By JULIE JOHNSON
THE PRESS DEMOCRAT
The number of immigrants deported from Sonoma County was on the minds – and signs – of people who marched through Santa Rosa Sunday for the annual May Day rally.
People carried hand-painted posters that read: “No illegal deportation,” “No immigration raids,” and “Car impounds = legal racism.”
Santa Rosa residents Vicente Gaona, 22, and his wife, Jael Garcia, 25, joined a large group marching down Sebastopol Avenue in the hot sun, chanting for President Barack Obama to reform the nation’s immigration laws.
“We’re trying to make it heard. We want immigration reform,” said Gaona, who works for a concrete company.
Hundreds of thousands of people across Europe and the U.S. marched on May 1, or May Day, to champion workers’ rights. The largest crowds were reported in Europe, including 200,000 protesters who took over a central plaza in Istanbul, Turkey. In the United States, immigrant rights also have become part of the day’s message.
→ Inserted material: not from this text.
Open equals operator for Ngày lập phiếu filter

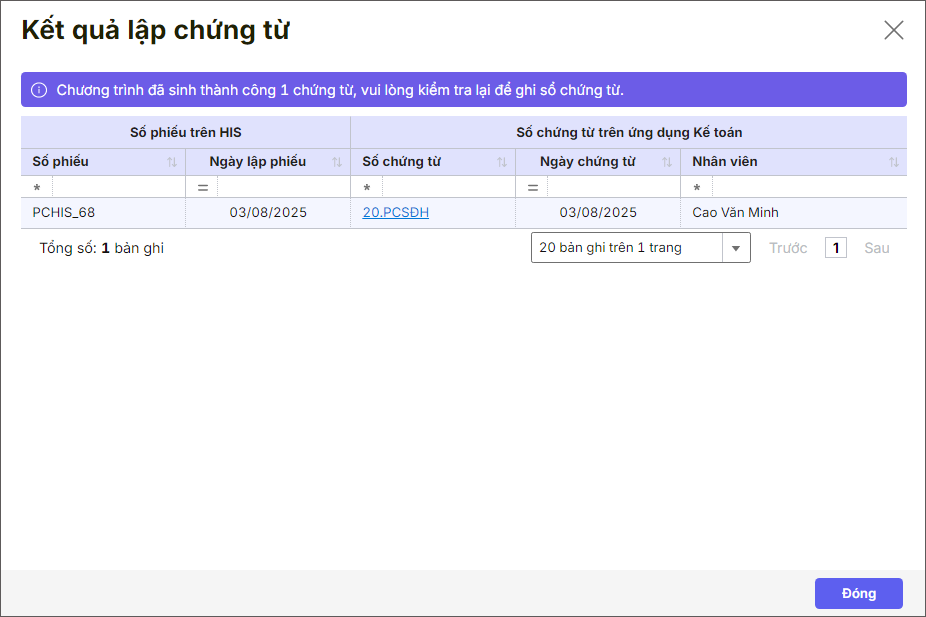pyautogui.click(x=202, y=188)
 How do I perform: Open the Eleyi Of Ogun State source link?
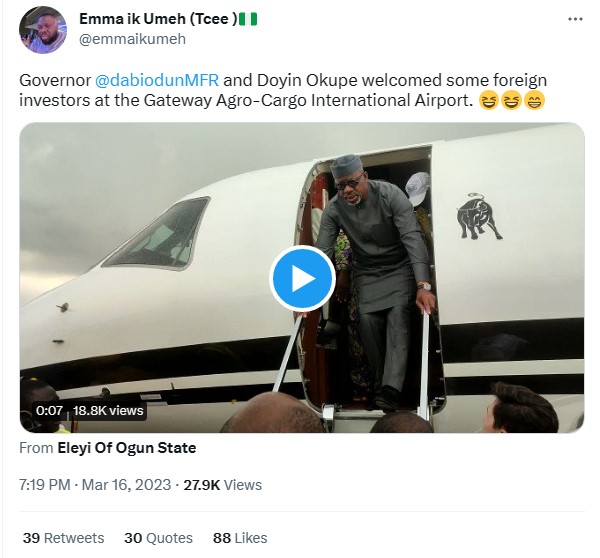pos(126,448)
In Santa Rosa’s Roseland neighborhood, May Day brought hundreds of people to the Dollar Tree store on Sebastopol Road at 1 p.m. for a rally and a winding march through Railroad Square and downtown to Juilliard Park.
Once there, an immigrant rights group held a mock immigration raid, complete with handcuffs, orange jumpsuits and fake federal agents. During the skit, two Santa Rosa Junior College students sat on a nearby bench and talked about how many of their friends and family have been deported.
“Everyone is effected by it,” said Mike Gomez, 26, of Santa Rosa. “Everyone hears the stories. They see how bad it is.”
The pair counted more than a dozen people in their lives who have been deported.
“A lot of people have no criminal backgrounds, and they’re put in jail and treated like crap,” said Diné Lonewolf, 26, of Santa Rosa. “I don’t see it as a crime to look for a better life.”
Police officials estimated between 800 and 1,000 people came to the rally. Many people had expected a larger turnout.
Staff at Lola’s grocery at Sebastopol Road and Dutton Avenue put out boxes of water, juice and apples for the marchers, however the crowd barely made a dent in their offerings.
In past years Santa Rosa’s march has attracted thousands of people, including as many as 10,000 in 2006. Last year, about 3,500 boisterous people joined the rally, galvanized by furor over the Arizona governor’s crackdown on illegal immigration.
This year’s event was peaceful, though tension briefly mounted between rally-goers and police officers after a snack vendor was taken in handcuffs to the police station.
The man had failed to show officers a permit to sell food and didn’t have identification, Santa Rosa Police Sgt. Rich Cell said. He was cited for violating a city ordinance, a misdemeanor, and was released, he said.